Records from a dataset:

--- begin ---

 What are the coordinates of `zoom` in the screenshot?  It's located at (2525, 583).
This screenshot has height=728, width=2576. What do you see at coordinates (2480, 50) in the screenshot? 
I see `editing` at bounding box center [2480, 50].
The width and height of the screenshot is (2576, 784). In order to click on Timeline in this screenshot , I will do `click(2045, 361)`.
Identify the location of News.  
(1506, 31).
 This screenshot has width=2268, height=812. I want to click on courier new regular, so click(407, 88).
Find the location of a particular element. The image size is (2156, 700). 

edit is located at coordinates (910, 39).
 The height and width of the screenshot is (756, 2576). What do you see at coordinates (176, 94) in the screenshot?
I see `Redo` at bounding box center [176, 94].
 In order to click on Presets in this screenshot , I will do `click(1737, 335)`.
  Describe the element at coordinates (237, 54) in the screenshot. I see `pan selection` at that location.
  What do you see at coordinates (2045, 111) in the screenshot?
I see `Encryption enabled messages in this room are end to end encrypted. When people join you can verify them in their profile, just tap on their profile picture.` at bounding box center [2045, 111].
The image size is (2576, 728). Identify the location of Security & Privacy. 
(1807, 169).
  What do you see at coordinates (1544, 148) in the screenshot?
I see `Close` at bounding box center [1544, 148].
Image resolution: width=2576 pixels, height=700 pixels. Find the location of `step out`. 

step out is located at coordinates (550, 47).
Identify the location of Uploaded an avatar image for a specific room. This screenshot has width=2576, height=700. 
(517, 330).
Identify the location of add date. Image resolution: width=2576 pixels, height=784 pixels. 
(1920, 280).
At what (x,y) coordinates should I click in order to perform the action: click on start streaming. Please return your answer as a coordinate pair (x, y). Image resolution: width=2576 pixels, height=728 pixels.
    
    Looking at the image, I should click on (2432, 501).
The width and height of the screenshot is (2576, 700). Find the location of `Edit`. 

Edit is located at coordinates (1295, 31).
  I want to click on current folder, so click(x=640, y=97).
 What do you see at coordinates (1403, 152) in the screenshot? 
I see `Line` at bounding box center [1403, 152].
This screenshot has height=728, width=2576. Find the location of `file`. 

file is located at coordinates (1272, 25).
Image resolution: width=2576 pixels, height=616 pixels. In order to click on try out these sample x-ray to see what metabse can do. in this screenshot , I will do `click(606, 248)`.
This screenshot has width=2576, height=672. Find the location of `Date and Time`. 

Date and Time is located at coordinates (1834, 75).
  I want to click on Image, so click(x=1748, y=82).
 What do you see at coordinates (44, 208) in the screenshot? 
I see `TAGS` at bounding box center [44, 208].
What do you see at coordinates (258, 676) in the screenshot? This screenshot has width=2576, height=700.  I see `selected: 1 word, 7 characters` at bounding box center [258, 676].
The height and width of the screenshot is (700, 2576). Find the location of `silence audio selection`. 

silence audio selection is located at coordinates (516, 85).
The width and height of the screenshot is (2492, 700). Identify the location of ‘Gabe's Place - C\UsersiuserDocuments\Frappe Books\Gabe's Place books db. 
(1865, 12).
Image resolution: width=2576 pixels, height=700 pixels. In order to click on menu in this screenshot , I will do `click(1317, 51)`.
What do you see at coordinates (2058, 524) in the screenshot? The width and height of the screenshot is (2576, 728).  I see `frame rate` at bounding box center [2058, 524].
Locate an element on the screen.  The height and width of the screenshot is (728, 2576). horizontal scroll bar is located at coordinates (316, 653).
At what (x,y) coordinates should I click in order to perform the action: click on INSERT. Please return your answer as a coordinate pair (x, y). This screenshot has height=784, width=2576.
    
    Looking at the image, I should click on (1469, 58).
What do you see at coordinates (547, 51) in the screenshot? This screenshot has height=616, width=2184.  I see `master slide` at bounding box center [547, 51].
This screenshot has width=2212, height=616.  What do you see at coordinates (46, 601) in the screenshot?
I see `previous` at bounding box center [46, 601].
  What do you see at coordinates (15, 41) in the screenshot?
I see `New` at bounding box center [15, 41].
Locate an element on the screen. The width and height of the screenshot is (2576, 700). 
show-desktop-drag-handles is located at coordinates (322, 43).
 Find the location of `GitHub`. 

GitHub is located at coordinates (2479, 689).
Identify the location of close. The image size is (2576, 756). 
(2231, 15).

--- end ---

• [JOB]: Write out the records above again, replacing every occurrence of "Identify" with "Determine" and leaving all other text unchanged.

• [PROBLEM SOLUTION]:
 What are the coordinates of `zoom` in the screenshot?  It's located at (2525, 583).
This screenshot has height=728, width=2576. What do you see at coordinates (2480, 50) in the screenshot? 
I see `editing` at bounding box center [2480, 50].
The width and height of the screenshot is (2576, 784). In order to click on Timeline in this screenshot , I will do `click(2045, 361)`.
Determine the location of News.  
(1506, 31).
 This screenshot has width=2268, height=812. I want to click on courier new regular, so click(407, 88).
Find the location of a particular element. The image size is (2156, 700). 

edit is located at coordinates (910, 39).
 The height and width of the screenshot is (756, 2576). What do you see at coordinates (176, 94) in the screenshot?
I see `Redo` at bounding box center [176, 94].
 In order to click on Presets in this screenshot , I will do `click(1737, 335)`.
  Describe the element at coordinates (237, 54) in the screenshot. I see `pan selection` at that location.
  What do you see at coordinates (2045, 111) in the screenshot?
I see `Encryption enabled messages in this room are end to end encrypted. When people join you can verify them in their profile, just tap on their profile picture.` at bounding box center [2045, 111].
The image size is (2576, 728). Determine the location of Security & Privacy. 
(1807, 169).
  What do you see at coordinates (1544, 148) in the screenshot?
I see `Close` at bounding box center [1544, 148].
Image resolution: width=2576 pixels, height=700 pixels. Find the location of `step out`. 

step out is located at coordinates (550, 47).
Determine the location of Uploaded an avatar image for a specific room. This screenshot has width=2576, height=700. 
(517, 330).
Determine the location of add date. Image resolution: width=2576 pixels, height=784 pixels. 
(1920, 280).
At what (x,y) coordinates should I click in order to perform the action: click on start streaming. Please return your answer as a coordinate pair (x, y). Image resolution: width=2576 pixels, height=728 pixels.
    
    Looking at the image, I should click on (2432, 501).
The width and height of the screenshot is (2576, 700). Find the location of `Edit`. 

Edit is located at coordinates (1295, 31).
  I want to click on current folder, so click(x=640, y=97).
 What do you see at coordinates (1403, 152) in the screenshot? 
I see `Line` at bounding box center [1403, 152].
This screenshot has height=728, width=2576. Find the location of `file`. 

file is located at coordinates (1272, 25).
Image resolution: width=2576 pixels, height=616 pixels. In order to click on try out these sample x-ray to see what metabse can do. in this screenshot , I will do `click(606, 248)`.
This screenshot has width=2576, height=672. Find the location of `Date and Time`. 

Date and Time is located at coordinates (1834, 75).
  I want to click on Image, so click(x=1748, y=82).
 What do you see at coordinates (44, 208) in the screenshot? 
I see `TAGS` at bounding box center [44, 208].
What do you see at coordinates (258, 676) in the screenshot? This screenshot has width=2576, height=700.  I see `selected: 1 word, 7 characters` at bounding box center [258, 676].
The height and width of the screenshot is (700, 2576). Find the location of `silence audio selection`. 

silence audio selection is located at coordinates (516, 85).
The width and height of the screenshot is (2492, 700). Determine the location of ‘Gabe's Place - C\UsersiuserDocuments\Frappe Books\Gabe's Place books db. 
(1865, 12).
Image resolution: width=2576 pixels, height=700 pixels. In order to click on menu in this screenshot , I will do `click(1317, 51)`.
What do you see at coordinates (2058, 524) in the screenshot? The width and height of the screenshot is (2576, 728).  I see `frame rate` at bounding box center [2058, 524].
Locate an element on the screen.  The height and width of the screenshot is (728, 2576). horizontal scroll bar is located at coordinates (316, 653).
At what (x,y) coordinates should I click in order to perform the action: click on INSERT. Please return your answer as a coordinate pair (x, y). This screenshot has height=784, width=2576.
    
    Looking at the image, I should click on (1469, 58).
What do you see at coordinates (547, 51) in the screenshot? This screenshot has height=616, width=2184.  I see `master slide` at bounding box center [547, 51].
This screenshot has width=2212, height=616.  What do you see at coordinates (46, 601) in the screenshot?
I see `previous` at bounding box center [46, 601].
  What do you see at coordinates (15, 41) in the screenshot?
I see `New` at bounding box center [15, 41].
Locate an element on the screen. The width and height of the screenshot is (2576, 700). 
show-desktop-drag-handles is located at coordinates (322, 43).
 Find the location of `GitHub`. 

GitHub is located at coordinates (2479, 689).
Determine the location of close. The image size is (2576, 756). 
(2231, 15).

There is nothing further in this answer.